* _Teks Bacaan_:
***

25 Mei 2021

opini musri nauli : Alur Makan Patut



Didalam Skripsi DITA CAHYANI disebutkan prosesi adat untuk pemberian gelar. 


Bersandarkan kepada Peraturan Daerah Nomor 4 Tahun 2014 tentang Lembaga Adat Melayu Tanah Pilih Pusako Batuah Kota Jambi menyebutkan “Lembaga adat wajib memberikan gelar minimal 3 tahun dan maksimal 5 tahun kepada kepala daerah, Gubernur, Walikota, Bupati, Ketua DPR, Tokoh Adat, Tokoh Masyarakat, dan Alim Ulama. 

Prosesi ini kemudian dikenal dengan istilah “Alur makan patut”. Alur makan patut adalah prosesi untuk pemberian gelar adat yang berhak menerimanya atau layak untuk diberi gelar. 


Apabila calon penerima gelar pernah memiliki atau dalam menjalankan amanah setelah diberi gelar melakukan kasus dan asusila maka gelar tersebut akan hilang atau gugur. Ketika calon penerima gelar bersih dari kasus maka orang tersebut bisa mendapatkan gelar itu. 


Selanjutnya gelar adat Melayu Jambi yang telah diberikan dapat dicabut kembali, apabila penerima gelar melakukan beberapa keselahan, yaitu: Merugikan nama baik lembaga adat dan nama daerah, Tidak menunjukkan kesetiaan dan loyalitas terhadap lembaga adat dan Kota Jambi, Berprilaku tidak baik ditengah-tengah masyarakat. 


Sebelum upacara di lakukan seluruh masyarakat anak negeri, daging negeri, cepak negeri. Seluruh kecamatan dan seluruh kelurahan di kota Jambi membawa “Puteh Hate (Nasi Putih).

***

* _Tugas A_: Salin ulang catatan di bawah ini tanpa perubahan, semuanya dari awal catatan sampai baris yang memuat "lunch (76, 849)", termasuk kedua ujungnya. Gambar tidak perlu dimasukkan ke dalam jawaban.

***

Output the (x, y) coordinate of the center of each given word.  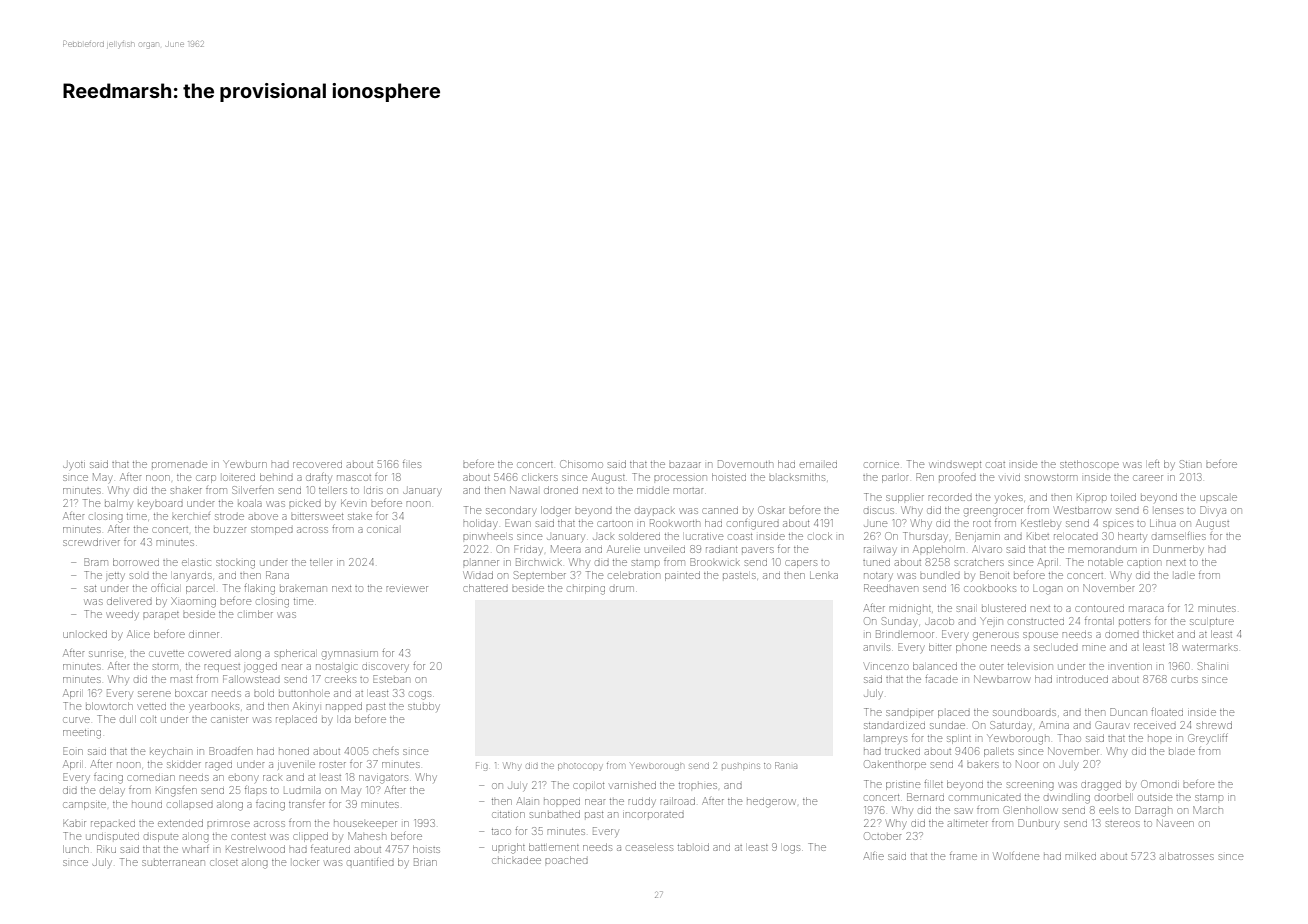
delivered (129, 601)
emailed (818, 465)
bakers (983, 765)
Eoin (73, 751)
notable (1105, 563)
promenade (179, 465)
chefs (386, 752)
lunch (76, 849)
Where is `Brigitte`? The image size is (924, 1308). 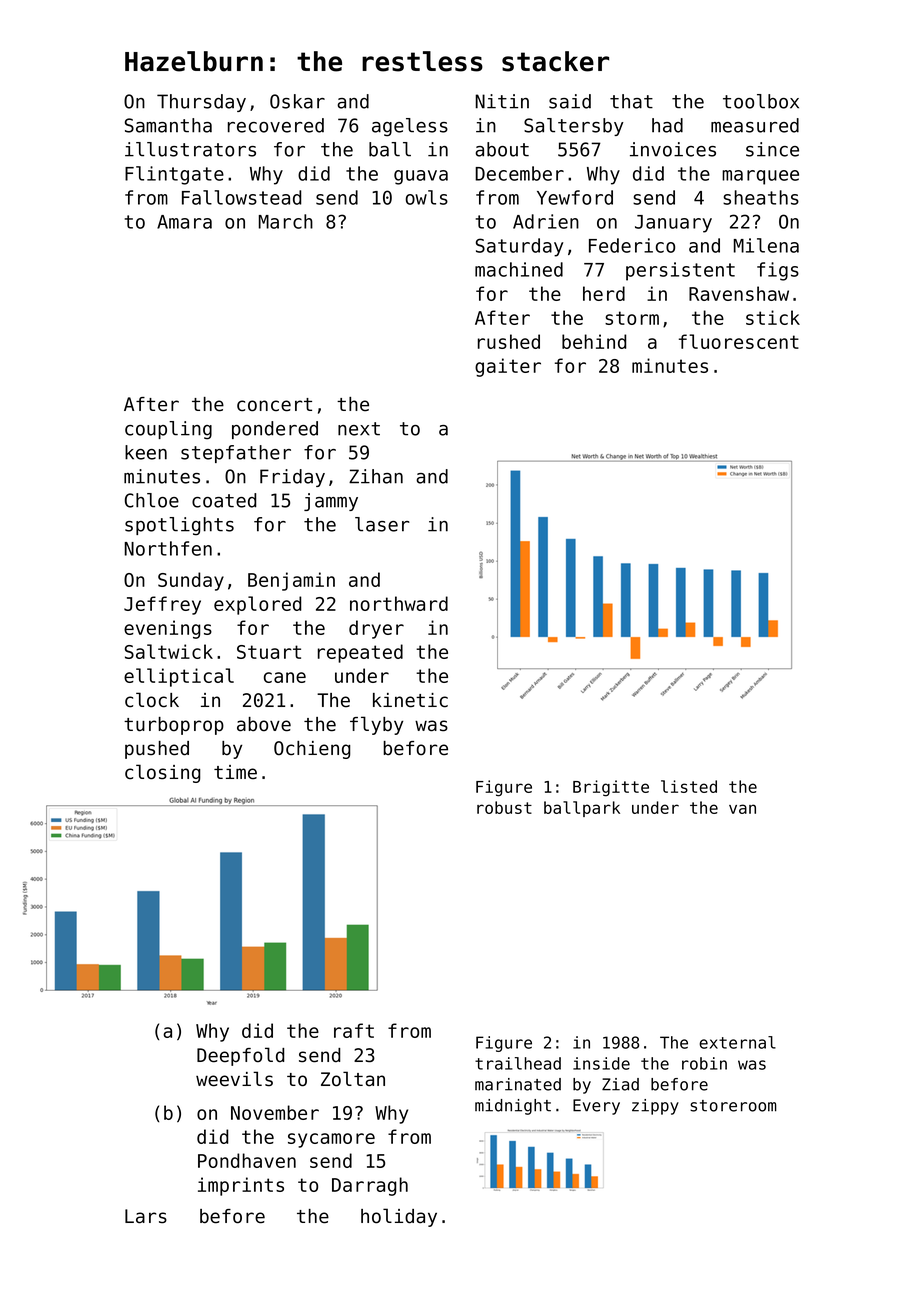 Brigitte is located at coordinates (611, 788).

***

* _Tugas B_: Tolong tuliskan kembali secara persis bagian teks tentang alur makan patut, semuanya dari "25 Mei 2021" sampai "untuk diberi gelar.".

* _Jawaban Lengkap A_:
Output the (x, y) coordinate of the center of each given word.  
delivered (129, 601)
emailed (818, 465)
bakers (983, 765)
Eoin (73, 751)
notable (1105, 563)
promenade (179, 465)
chefs (386, 752)
lunch (76, 849)

* _Jawaban Lengkap B_:
25 Mei 2021

opini musri nauli : Alur Makan Patut



Didalam Skripsi DITA CAHYANI disebutkan prosesi adat untuk pemberian gelar. 


Bersandarkan kepada Peraturan Daerah Nomor 4 Tahun 2014 tentang Lembaga Adat Melayu Tanah Pilih Pusako Batuah Kota Jambi menyebutkan “Lembaga adat wajib memberikan gelar minimal 3 tahun dan maksimal 5 tahun kepada kepala daerah, Gubernur, Walikota, Bupati, Ketua DPR, Tokoh Adat, Tokoh Masyarakat, dan Alim Ulama. 

Prosesi ini kemudian dikenal dengan istilah “Alur makan patut”. Alur makan patut adalah prosesi untuk pemberian gelar adat yang berhak menerimanya atau layak untuk diberi gelar.